I dissent and vote to reverse and grant foreclosure. This is not a case involving solely the curing of a default but primarily the acceleration of the obligation to pay the entire debt.
The mortgage in suit is a purchase-money mortgage originally given to plaintiff’s close corporation, the grantor of Tinton 763 Corporation, the predecessor in title of defendant owner Southern Tinton Corp. At inception it was in the amount of $28,100 and at the time this action was begun it had been reduced to $25,357. It is junior in lien to a $61,Q00 first mortg-age which had been reduced to $38,745.98.
It is undisputed that personal property, consisting of refrigerators, sinks and stoves, subject to the mortgage, were removed. These were replaced by similar items subject to conditional sales liens in excess of prior liens on personalty, such excess evidently aggregating from not less than $3,375 to nearly $9,000 as asserted by plaintiff mortgagee. In the absence of consent by the mortgagee, which was neither sought nor given, such removal and replacement with incumbered property was a breach of the mortgage obligation. Although the mortgage expressly makes such breach a ground for acceleration of the mortgagor’s obligation to pay the entire principal sum, it was not until 14 months after the action was begun tha¡t the liens were satisfied.
It may be that a technical breach, de minimis in character at the inception, or a breach which would be substantial had it not been immediately cured without prejudice to the mortgagee, will not suffice to accelerate the obligation to *981pay the principal sum (e.g., Noyes v. Anderson, 124 N. Y. 175; 100 Eighth Ave. Corp. v. Morgenstern, 4 A D 2d 754; Domus Realty Corp. v. 3440 Realty Co., 179 Misc. 749, 754, affd. 266 App. Div. 725; Nove Holding Corp. v. Schechter, 218 App. Div. 479, 486-488). Even that degree of liberality, however, may be difficult to sustain in the light of other authoritative precedent (e.g., Albertina Realty Co. v. Rosbro Realty Corp., 258 N. Y. 472, 475, involving a three-day delay in payment of an installment of principal; Graf v. Hope Bldg. Corp., 254 N. Y. 1, involving payment of an incorrectly computed amount of interest and attempted cure immediately on notice of acceleration given immediately after the expiration of the grace period; cf. Weirfield Holding Corp. v. Pless & Seeman, 257 N. Y. 536, involving “payment” of interest by check drawn against uncollected funds). Indeed, in more recent cases the strict rules applicable to avoiding an exercised acceleration, as distinguished from rules applicable to curing merely a default, have been applied (see Hirsch v. Badler, 3 A D 2d 921; Gold v. Vanden Brul, 28 Misc 2d 644).

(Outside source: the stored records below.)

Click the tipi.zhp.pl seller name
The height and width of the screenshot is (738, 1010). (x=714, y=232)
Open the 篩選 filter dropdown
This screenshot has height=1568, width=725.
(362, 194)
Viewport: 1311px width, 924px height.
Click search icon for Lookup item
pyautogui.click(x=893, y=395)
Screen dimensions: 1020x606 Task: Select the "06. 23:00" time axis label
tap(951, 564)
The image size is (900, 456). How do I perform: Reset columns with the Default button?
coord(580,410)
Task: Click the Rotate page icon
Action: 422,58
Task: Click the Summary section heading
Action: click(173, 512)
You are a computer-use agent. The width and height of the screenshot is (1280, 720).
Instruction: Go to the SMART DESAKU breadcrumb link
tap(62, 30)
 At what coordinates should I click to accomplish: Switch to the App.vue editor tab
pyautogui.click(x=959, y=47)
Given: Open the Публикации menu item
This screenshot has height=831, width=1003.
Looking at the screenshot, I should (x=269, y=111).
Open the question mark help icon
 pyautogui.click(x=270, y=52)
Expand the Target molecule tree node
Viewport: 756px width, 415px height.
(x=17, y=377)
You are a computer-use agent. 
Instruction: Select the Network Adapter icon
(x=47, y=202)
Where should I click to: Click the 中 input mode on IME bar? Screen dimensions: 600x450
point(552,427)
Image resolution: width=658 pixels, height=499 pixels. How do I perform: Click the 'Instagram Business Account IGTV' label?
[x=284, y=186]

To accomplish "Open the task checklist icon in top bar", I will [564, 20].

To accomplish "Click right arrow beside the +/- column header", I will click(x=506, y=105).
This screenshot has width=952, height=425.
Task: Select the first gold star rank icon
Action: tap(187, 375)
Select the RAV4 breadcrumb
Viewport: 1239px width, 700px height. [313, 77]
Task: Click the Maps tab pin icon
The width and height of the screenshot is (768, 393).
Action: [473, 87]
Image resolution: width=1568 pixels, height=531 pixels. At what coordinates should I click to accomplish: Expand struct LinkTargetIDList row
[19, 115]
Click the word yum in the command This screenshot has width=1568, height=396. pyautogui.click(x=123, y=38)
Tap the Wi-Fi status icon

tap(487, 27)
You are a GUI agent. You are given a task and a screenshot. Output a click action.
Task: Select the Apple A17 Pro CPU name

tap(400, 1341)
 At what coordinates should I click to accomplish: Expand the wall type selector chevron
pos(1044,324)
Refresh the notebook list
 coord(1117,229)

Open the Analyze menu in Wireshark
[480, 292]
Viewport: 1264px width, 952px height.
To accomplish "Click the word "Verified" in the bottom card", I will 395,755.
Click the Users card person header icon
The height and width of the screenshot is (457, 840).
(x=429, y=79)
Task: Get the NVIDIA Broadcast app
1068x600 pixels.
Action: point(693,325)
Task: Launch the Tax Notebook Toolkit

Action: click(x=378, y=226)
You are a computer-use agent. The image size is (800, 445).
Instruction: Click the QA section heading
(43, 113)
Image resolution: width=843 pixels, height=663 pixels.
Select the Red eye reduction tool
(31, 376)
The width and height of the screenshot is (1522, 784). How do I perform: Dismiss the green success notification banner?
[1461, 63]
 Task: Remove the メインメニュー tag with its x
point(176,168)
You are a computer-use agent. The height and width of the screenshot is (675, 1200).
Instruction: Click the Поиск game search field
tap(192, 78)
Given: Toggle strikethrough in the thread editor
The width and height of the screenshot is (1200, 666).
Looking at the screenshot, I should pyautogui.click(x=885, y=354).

At the very least, a breach, not de minimis in character, and not promptly cured, is a substantial breach and, if it serves to accelerate the mortgagor’s obligation, such acceleration is not nullified merely because at some time in the future (let alone 14 months after action brought based upon the option to accelerate) the mortgagor seeks to correct the breach. Indeed, even in the dissenting opinion of Chief Judge Carbozo in Graf v. Hope Bldg. Corp., in which the distinction between defaults in primary debt obligations and those affecting the security were demarked, it was expressly assumed, as a matter of course, that, after notice of acceleration, an early attempt to cure a breach was a prerequisite to equitable relief for the mortgagor from the terms of his mortgage (254 N. Y. 1, 10, supra). For a further collection of eases and a discussion of the distinctions involved, see McManus, Enforcement of Acceleration Clauses in New York (8 New York Law Forum 466).
On the foregoing analysis the rule applicable in equity that rights are determined on the facts as they exist at the time of the decree is of no relevance. That rule is concerned with the effectiveness of the court’s decree (19 Am. Jur., Equity, § 411). The facts at the time of the trial here are that there was an acceleration irrevocably effected and crystallized by a delay well in excess of one year (36 Am. Jur., Mortgages, §§ 394-401).
Rabin, Yalente, McNally and Stevens, JJ., concur in Memorandum by the Court; Breitel, J. P., dissents in opinion.